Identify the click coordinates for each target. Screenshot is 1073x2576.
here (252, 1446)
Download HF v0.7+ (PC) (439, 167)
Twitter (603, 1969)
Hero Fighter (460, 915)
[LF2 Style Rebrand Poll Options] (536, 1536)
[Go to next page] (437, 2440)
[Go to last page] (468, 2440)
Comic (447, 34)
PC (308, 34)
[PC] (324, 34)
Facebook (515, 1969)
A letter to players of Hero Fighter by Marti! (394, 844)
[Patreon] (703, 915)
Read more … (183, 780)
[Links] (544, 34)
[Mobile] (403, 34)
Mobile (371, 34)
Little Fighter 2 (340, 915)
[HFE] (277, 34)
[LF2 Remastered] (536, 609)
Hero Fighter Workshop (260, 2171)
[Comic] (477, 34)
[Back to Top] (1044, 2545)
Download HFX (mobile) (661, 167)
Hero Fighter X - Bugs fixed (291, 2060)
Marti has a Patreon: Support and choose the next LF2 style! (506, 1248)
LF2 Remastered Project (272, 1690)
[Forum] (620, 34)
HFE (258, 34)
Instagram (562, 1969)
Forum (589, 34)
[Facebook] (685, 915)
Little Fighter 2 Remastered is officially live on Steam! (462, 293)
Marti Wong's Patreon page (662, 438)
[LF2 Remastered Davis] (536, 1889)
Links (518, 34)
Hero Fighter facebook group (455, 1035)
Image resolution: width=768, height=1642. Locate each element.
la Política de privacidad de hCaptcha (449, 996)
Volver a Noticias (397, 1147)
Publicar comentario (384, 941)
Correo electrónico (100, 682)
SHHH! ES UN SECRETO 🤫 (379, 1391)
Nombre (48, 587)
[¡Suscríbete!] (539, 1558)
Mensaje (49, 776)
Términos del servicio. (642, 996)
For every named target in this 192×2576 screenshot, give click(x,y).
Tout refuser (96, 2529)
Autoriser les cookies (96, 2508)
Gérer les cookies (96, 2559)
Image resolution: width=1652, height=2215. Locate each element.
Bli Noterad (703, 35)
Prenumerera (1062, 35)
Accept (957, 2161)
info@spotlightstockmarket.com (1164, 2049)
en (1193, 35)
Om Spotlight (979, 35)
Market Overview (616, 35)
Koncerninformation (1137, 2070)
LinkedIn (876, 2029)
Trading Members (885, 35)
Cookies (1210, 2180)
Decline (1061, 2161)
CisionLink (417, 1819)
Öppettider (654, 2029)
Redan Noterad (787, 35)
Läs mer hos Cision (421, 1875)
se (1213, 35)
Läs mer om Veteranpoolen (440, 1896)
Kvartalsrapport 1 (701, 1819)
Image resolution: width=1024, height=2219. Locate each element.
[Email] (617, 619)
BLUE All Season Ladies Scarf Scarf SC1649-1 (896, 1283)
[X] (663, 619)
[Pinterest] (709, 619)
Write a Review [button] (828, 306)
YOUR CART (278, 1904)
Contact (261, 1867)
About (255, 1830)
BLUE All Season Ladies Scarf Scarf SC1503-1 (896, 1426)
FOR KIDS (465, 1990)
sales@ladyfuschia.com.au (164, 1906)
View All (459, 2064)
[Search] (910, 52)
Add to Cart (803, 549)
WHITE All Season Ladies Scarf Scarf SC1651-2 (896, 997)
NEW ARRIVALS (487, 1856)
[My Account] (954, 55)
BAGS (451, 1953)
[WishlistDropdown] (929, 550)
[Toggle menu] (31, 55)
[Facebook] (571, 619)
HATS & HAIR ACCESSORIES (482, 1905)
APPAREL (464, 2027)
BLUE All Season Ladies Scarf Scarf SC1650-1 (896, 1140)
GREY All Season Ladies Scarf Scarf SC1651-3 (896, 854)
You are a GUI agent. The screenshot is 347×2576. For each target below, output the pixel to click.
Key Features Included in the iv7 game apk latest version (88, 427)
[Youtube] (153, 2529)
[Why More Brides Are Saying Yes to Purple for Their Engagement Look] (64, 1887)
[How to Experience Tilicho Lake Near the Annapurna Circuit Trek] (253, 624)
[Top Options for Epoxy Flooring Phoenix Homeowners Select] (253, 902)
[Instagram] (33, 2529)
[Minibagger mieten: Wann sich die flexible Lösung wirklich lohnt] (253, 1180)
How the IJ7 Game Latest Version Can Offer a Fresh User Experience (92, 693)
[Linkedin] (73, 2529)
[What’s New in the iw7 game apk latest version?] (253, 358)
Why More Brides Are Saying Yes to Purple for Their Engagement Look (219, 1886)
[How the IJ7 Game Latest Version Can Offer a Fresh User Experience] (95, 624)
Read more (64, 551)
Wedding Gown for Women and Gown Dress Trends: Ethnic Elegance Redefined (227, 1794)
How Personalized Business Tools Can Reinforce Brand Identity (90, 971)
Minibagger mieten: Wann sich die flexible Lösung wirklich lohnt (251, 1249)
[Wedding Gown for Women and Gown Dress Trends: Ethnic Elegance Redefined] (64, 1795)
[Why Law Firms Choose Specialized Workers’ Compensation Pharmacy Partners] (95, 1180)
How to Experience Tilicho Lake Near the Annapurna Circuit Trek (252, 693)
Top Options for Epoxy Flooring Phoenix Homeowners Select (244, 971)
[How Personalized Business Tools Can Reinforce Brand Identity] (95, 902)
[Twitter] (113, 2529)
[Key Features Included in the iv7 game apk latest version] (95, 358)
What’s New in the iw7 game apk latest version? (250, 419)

● ● ● ● ● ● ●

Among the records above, extract exactly the lines from the line with "la Política de" to the line with "For every named", both lines included, and leave out the rest.

la Política de privacidad de hCaptcha (449, 996)
Volver a Noticias (397, 1147)
Publicar comentario (384, 941)
Correo electrónico (100, 682)
SHHH! ES UN SECRETO 🤫 (379, 1391)
Nombre (48, 587)
[¡Suscríbete!] (539, 1558)
Mensaje (49, 776)
Términos del servicio. (642, 996)
For every named target in this 192×2576 screenshot, give click(x,y).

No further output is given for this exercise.